◆ Try it:
If a line appears in the data below, it must appear in your answer exactly as given.

[Source data]
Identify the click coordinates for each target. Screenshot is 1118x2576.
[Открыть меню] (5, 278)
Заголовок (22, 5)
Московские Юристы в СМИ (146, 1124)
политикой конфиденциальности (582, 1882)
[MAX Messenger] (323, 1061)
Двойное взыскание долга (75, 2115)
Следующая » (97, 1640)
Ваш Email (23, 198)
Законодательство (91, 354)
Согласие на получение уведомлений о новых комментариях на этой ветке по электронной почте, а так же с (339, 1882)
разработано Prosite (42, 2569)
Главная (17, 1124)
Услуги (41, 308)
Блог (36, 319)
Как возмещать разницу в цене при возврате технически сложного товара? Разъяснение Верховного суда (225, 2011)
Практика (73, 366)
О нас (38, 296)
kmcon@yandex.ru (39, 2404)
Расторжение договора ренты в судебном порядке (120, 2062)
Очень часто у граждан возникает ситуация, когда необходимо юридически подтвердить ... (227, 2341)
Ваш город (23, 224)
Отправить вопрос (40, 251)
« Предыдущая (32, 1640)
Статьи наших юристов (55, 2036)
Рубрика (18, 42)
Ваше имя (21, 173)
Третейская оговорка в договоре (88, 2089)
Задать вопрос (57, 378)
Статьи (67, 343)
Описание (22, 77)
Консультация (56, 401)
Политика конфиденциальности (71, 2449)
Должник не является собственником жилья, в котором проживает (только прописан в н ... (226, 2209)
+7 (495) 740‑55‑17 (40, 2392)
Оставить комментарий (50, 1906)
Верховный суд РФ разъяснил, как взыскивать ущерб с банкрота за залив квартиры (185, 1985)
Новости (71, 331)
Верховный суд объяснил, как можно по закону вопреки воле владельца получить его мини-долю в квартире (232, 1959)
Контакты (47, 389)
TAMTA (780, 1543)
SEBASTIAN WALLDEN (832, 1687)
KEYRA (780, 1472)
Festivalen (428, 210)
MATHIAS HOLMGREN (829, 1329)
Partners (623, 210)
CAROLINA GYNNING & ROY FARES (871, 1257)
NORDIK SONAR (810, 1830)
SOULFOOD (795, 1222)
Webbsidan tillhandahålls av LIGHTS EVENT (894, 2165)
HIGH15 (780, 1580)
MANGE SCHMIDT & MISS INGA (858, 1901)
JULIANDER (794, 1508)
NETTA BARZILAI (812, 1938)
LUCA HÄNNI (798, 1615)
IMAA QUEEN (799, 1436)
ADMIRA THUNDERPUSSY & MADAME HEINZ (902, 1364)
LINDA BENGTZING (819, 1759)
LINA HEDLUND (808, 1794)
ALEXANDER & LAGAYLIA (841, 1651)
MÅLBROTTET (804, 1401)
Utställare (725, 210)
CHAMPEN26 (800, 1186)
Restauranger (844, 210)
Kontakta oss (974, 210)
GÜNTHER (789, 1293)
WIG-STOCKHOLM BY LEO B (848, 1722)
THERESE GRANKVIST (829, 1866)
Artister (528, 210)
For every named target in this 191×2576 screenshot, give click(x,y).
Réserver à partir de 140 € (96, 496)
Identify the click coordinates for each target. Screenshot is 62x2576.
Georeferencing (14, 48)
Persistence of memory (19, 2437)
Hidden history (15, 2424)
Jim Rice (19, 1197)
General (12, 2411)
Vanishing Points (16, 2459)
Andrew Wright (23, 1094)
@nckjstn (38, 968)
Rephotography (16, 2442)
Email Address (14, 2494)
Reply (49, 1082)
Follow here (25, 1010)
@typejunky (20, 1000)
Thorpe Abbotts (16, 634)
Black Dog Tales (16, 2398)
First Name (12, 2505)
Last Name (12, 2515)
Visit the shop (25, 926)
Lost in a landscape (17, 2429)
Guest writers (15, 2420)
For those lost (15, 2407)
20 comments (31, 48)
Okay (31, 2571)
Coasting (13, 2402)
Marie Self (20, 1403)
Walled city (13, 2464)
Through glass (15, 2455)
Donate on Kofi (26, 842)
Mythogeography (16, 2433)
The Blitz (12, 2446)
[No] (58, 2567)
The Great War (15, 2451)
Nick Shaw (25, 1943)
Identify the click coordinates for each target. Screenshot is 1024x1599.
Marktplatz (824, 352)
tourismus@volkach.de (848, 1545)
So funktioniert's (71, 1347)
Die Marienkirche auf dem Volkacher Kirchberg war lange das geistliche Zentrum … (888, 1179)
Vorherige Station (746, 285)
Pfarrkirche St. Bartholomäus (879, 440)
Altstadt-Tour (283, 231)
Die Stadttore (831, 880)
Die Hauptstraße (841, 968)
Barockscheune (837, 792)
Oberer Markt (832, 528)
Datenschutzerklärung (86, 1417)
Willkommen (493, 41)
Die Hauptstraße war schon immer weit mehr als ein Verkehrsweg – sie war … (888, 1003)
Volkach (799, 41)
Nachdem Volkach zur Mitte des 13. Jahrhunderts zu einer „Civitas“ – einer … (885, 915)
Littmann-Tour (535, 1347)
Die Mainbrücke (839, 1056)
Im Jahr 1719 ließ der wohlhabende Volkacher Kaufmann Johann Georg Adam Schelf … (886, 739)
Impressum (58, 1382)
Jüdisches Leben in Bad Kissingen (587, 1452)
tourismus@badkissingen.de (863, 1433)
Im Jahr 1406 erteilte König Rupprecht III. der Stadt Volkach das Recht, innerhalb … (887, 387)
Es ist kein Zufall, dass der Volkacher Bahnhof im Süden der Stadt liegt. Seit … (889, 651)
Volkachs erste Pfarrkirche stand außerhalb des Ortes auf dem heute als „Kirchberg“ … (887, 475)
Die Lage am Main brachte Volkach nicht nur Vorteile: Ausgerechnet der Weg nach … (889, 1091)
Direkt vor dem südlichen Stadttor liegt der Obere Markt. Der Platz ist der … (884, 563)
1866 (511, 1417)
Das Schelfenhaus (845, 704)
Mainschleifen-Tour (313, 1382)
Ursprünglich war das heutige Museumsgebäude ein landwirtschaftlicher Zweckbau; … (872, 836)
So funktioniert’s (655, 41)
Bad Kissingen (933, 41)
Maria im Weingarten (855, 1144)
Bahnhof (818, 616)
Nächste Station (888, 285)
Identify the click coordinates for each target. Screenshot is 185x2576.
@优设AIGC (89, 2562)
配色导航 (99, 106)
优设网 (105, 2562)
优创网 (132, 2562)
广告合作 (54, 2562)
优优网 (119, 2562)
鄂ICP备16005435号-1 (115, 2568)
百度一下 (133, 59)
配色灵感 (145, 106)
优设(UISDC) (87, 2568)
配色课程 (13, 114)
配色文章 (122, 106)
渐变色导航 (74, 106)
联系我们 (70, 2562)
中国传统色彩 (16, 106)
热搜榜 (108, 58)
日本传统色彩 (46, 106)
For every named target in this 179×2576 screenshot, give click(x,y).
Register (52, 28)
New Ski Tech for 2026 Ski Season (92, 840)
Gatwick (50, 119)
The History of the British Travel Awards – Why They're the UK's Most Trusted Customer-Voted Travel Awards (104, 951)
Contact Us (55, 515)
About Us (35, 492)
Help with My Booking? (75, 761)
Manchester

◆ Final answer:
Identify the click coordinates for each target. Screenshot is 1118x2576.
[Открыть меню] (5, 278)
Заголовок (22, 5)
Московские Юристы в СМИ (146, 1124)
политикой конфиденциальности (582, 1882)
[MAX Messenger] (323, 1061)
Двойное взыскание долга (75, 2115)
Следующая » (97, 1640)
Ваш Email (23, 198)
Законодательство (91, 354)
Согласие на получение уведомлений о новых комментариях на этой ветке по электронной почте, а так же с (339, 1882)
разработано Prosite (42, 2569)
Главная (17, 1124)
Услуги (41, 308)
Блог (36, 319)
Как возмещать разницу в цене при возврате технически сложного товара? Разъяснение Верховного суда (225, 2011)
Практика (73, 366)
О нас (38, 296)
kmcon@yandex.ru (39, 2404)
Расторжение договора ренты в судебном порядке (120, 2062)
Очень часто у граждан возникает ситуация, когда необходимо юридически подтвердить ... (227, 2341)
Ваш город (23, 224)
Отправить вопрос (40, 251)
« Предыдущая (32, 1640)
Статьи наших юристов (55, 2036)
Рубрика (18, 42)
Ваше имя (21, 173)
Третейская оговорка в договоре (88, 2089)
Задать вопрос (57, 378)
Статьи (67, 343)
Описание (22, 77)
Консультация (56, 401)
Политика конфиденциальности (71, 2449)
Должник не является собственником жилья, в котором проживает (только прописан в н ... (226, 2209)
+7 (495) 740‑55‑17 (40, 2392)
Оставить комментарий (50, 1906)
Верховный суд РФ разъяснил, как взыскивать ущерб с банкрота за залив квартиры (185, 1985)
Новости (71, 331)
Верховный суд объяснил, как можно по закону вопреки воле владельца получить его мини-долю в квартире (232, 1959)
Контакты (47, 389)
TAMTA (780, 1543)
SEBASTIAN WALLDEN (832, 1687)
KEYRA (780, 1472)
Festivalen (428, 210)
MATHIAS HOLMGREN (829, 1329)
Partners (623, 210)
CAROLINA GYNNING & ROY FARES (871, 1257)
NORDIK SONAR (810, 1830)
SOULFOOD (795, 1222)
Webbsidan tillhandahålls av LIGHTS EVENT (894, 2165)
HIGH15 (780, 1580)
MANGE SCHMIDT & MISS INGA (858, 1901)
JULIANDER (794, 1508)
NETTA BARZILAI (812, 1938)
LUCA HÄNNI (798, 1615)
IMAA QUEEN (799, 1436)
ADMIRA THUNDERPUSSY & MADAME HEINZ (902, 1364)
LINDA BENGTZING (819, 1759)
LINA HEDLUND (808, 1794)
ALEXANDER & LAGAYLIA (841, 1651)
MÅLBROTTET (804, 1401)
Utställare (725, 210)
CHAMPEN26 (800, 1186)
Restauranger (844, 210)
Kontakta oss (974, 210)
GÜNTHER (789, 1293)
WIG-STOCKHOLM BY LEO B (848, 1722)
THERESE GRANKVIST (829, 1866)
Artister (528, 210)
For every named target in this 191×2576 screenshot, give click(x,y).
Réserver à partir de 140 € (96, 496)
Identify the click coordinates for each target. Screenshot is 62x2576.
Georeferencing (14, 48)
Persistence of memory (19, 2437)
Hidden history (15, 2424)
Jim Rice (19, 1197)
General (12, 2411)
Vanishing Points (16, 2459)
Andrew Wright (23, 1094)
@nckjstn (38, 968)
Rephotography (16, 2442)
Email Address (14, 2494)
Reply (49, 1082)
Follow here (25, 1010)
@typejunky (20, 1000)
Thorpe Abbotts (16, 634)
Black Dog Tales (16, 2398)
First Name (12, 2505)
Last Name (12, 2515)
Visit the shop (25, 926)
Lost in a landscape (17, 2429)
Guest writers (15, 2420)
For those lost (15, 2407)
20 comments (31, 48)
Okay (31, 2571)
Coasting (13, 2402)
Marie Self (20, 1403)
Walled city (13, 2464)
Through glass (15, 2455)
Donate on Kofi (26, 842)
Mythogeography (16, 2433)
The Blitz (12, 2446)
[No] (58, 2567)
The Great War (15, 2451)
Nick Shaw (25, 1943)
Identify the click coordinates for each target. Screenshot is 1024x1599.
Marktplatz (824, 352)
tourismus@volkach.de (848, 1545)
So funktioniert's (71, 1347)
Die Marienkirche auf dem Volkacher Kirchberg war lange das geistliche Zentrum … (888, 1179)
Vorherige Station (746, 285)
Pfarrkirche St. Bartholomäus (879, 440)
Altstadt-Tour (283, 231)
Die Stadttore (831, 880)
Die Hauptstraße (841, 968)
Barockscheune (837, 792)
Oberer Markt (832, 528)
Datenschutzerklärung (86, 1417)
Willkommen (493, 41)
Die Hauptstraße war schon immer weit mehr als ein Verkehrsweg – sie war … (888, 1003)
Volkach (799, 41)
Nachdem Volkach zur Mitte des 13. Jahrhunderts zu einer „Civitas“ – einer … (885, 915)
Littmann-Tour (535, 1347)
Die Mainbrücke (839, 1056)
Im Jahr 1719 ließ der wohlhabende Volkacher Kaufmann Johann Georg Adam Schelf … (886, 739)
Impressum (58, 1382)
Jüdisches Leben in Bad Kissingen (587, 1452)
tourismus@badkissingen.de (863, 1433)
Im Jahr 1406 erteilte König Rupprecht III. der Stadt Volkach das Recht, innerhalb … (887, 387)
Es ist kein Zufall, dass der Volkacher Bahnhof im Süden der Stadt liegt. Seit … (889, 651)
Volkachs erste Pfarrkirche stand außerhalb des Ortes auf dem heute als „Kirchberg“ … (887, 475)
Die Lage am Main brachte Volkach nicht nur Vorteile: Ausgerechnet der Weg nach … (889, 1091)
Direkt vor dem südlichen Stadttor liegt der Obere Markt. Der Platz ist der … (884, 563)
1866 (511, 1417)
Das Schelfenhaus (845, 704)
Mainschleifen-Tour (313, 1382)
Ursprünglich war das heutige Museumsgebäude ein landwirtschaftlicher Zweckbau; … (872, 836)
So funktioniert’s (655, 41)
Bad Kissingen (933, 41)
Maria im Weingarten (855, 1144)
Bahnhof (818, 616)
Nächste Station (888, 285)
Identify the click coordinates for each target. Screenshot is 185x2576.
@优设AIGC (89, 2562)
配色导航 (99, 106)
优设网 (105, 2562)
优创网 (132, 2562)
广告合作 (54, 2562)
优优网 (119, 2562)
鄂ICP备16005435号-1 (115, 2568)
百度一下 (133, 59)
配色灵感 (145, 106)
优设(UISDC) (87, 2568)
配色课程 (13, 114)
配色文章 (122, 106)
渐变色导航 (74, 106)
联系我们 (70, 2562)
中国传统色彩 (16, 106)
热搜榜 (108, 58)
日本传统色彩 (46, 106)
For every named target in this 179×2576 screenshot, give click(x,y).
Register (52, 28)
New Ski Tech for 2026 Ski Season (92, 840)
Gatwick (50, 119)
The History of the British Travel Awards – Why They're the UK's Most Trusted Customer-Voted Travel Awards (104, 951)
Contact Us (55, 515)
About Us (35, 492)
Help with My Booking? (75, 761)
Manchester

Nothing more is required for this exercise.